I can point out to Moore that he should have paid closer attention during biology class. Changes in genetic information, called mutations, happen naturally. When an organism mutates into something that's helpful to the species, those with the mutation thrive, and those without it don't. That is natural selection. Over billions of years, this produces the process known as evolution, which Moore states is not "observable." This is because he throws out the fossil record as evidence. But what about viruses? President Bush, a noted creation scientist, recently said that viruses like the bird flu "evolve." What the President was reading was a statement of fact from government scientists that virus mutations have caused observable evolution in different species of viruses. The mutation and evolution of viruses has been observed for quite some time now.
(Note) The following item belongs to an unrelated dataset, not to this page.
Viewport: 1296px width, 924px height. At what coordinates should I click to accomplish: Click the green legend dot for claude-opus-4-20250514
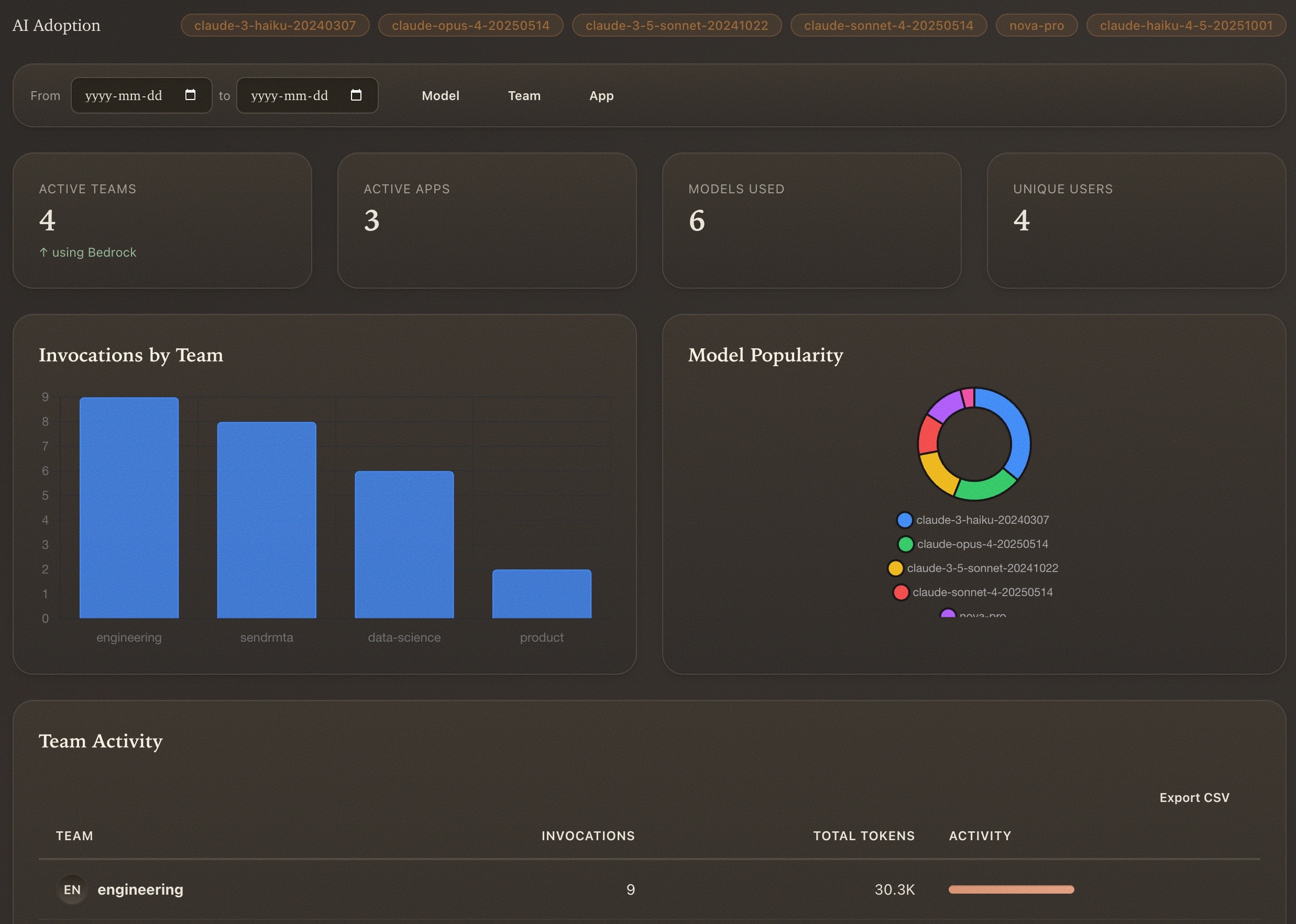coord(905,544)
The genetic structure of any organism, even a small one like a virus, offers trillions of possible combinations. There doesn't have to be "added information," only a recombination of existing information.
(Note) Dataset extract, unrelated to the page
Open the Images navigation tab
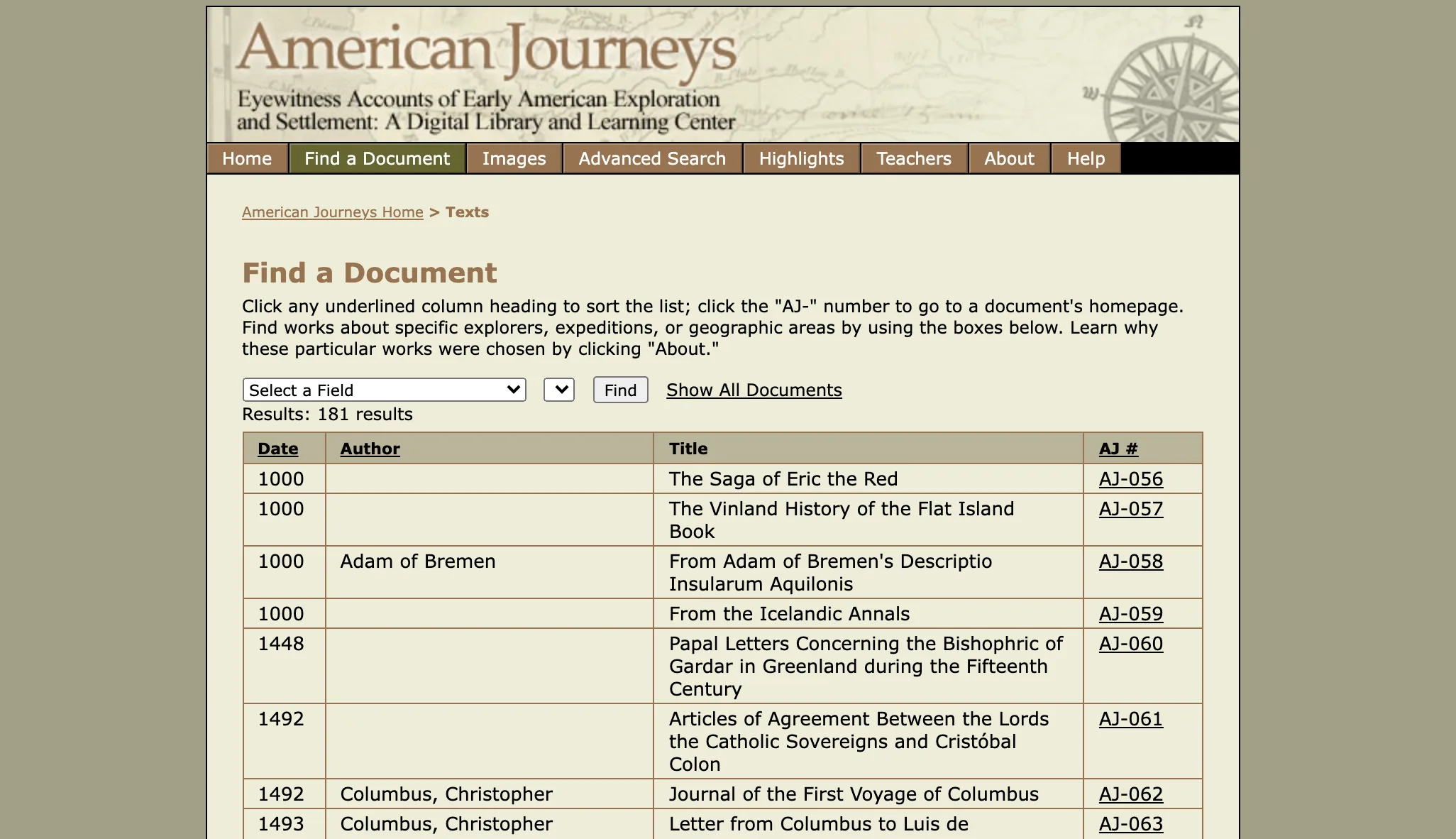 tap(514, 158)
I'm sure Moore will have more nonsensical rebuttal to this fact, all based on something other that scientific reason. It's no coincidence that the vast majority of scientists, even religious ones, believe in evolution. The only people running scared in this country are evangelicals whose hateful treatment of those who don't believe like them is being exposed everywhere. But, hey, don't worry, Wayne. If you and your buddies keep hoping for the Rapture, you'll cause a bloody end to the world you seem determined to destroy, and none of this will matter.
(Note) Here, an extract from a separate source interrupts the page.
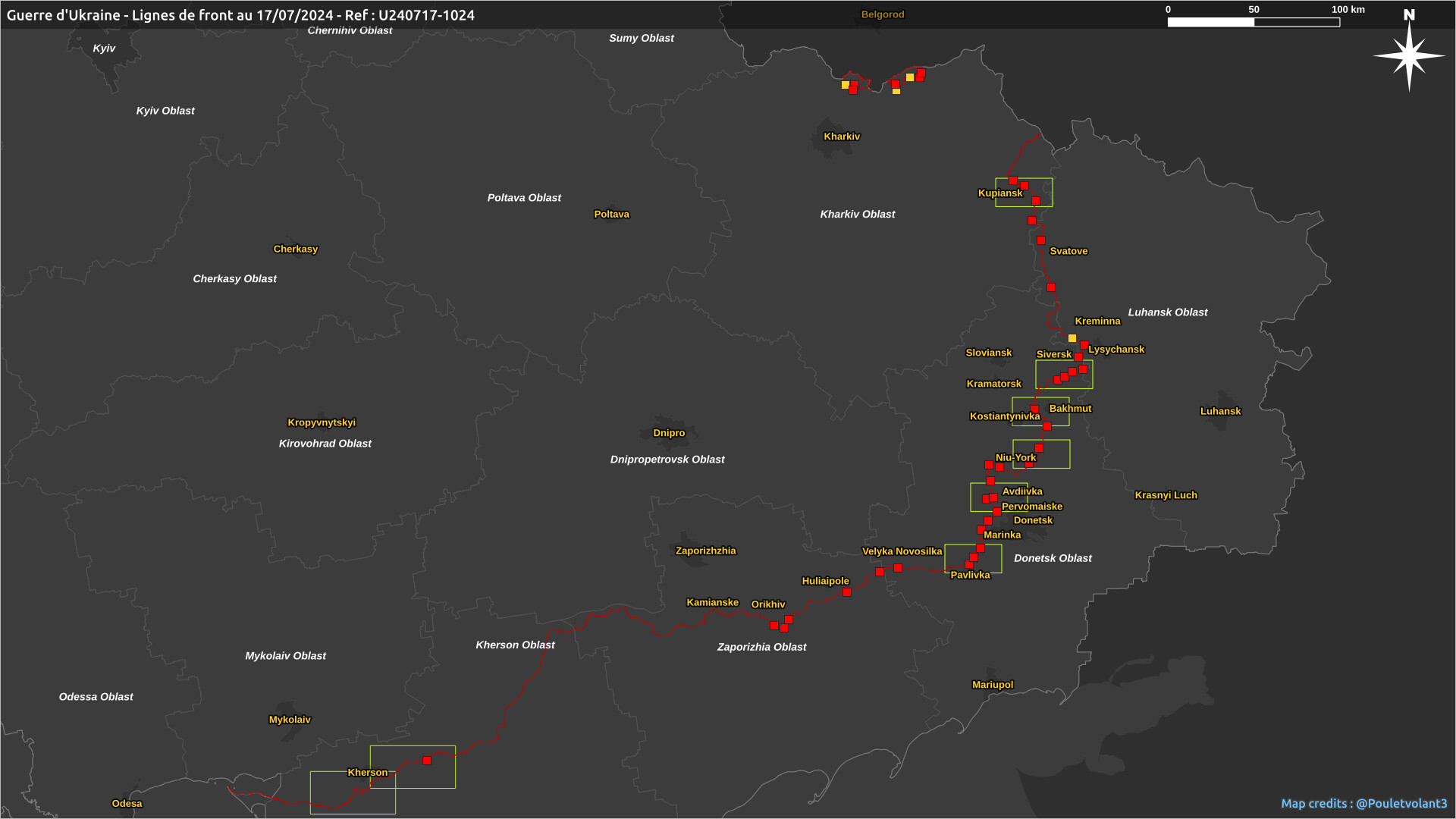Click the Belgorod label at top

[883, 14]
No one will ever convince Wayne Moore, or those like him and President Bush, that life didn't start all at once 5000 years ago. So why do I try? Because I hope that other people reading these letters will realize that just because some of us don't believe in God, it doesn't mean we're bad people. And others, including the Catholic Church, believe that evolution and religion are not mutually exclusive. The big bang had to happen somehow. Maybe that was God. I have no proof of it, and I don't do leaps of faith. I'll wait for the theories to be tested, and for new theories to evolve. Maybe, as our studies of quantum mechanics and the intricate workings of the universe get better, science will actually discover a kind of underlying "spirituality" to the universe. I doubt very much that it will look like the vengeful, closed-minded, hateful God that Wayne Moore wants me to be afraid of, or that George Bush uses to justify his cruelty, crusades, and war mongering. I look forward to a day when science is free from religion, when the EPA and the FDA make decisions based on science and not the religious views of political appointees, and when schools aren't forced to teach, or even mention, religion in science class. In short, I look forward to the day when Wayne Moore and his ilk spew their backwards views to smaller and smaller groups of believers while the rest of the world gets on with its evolution.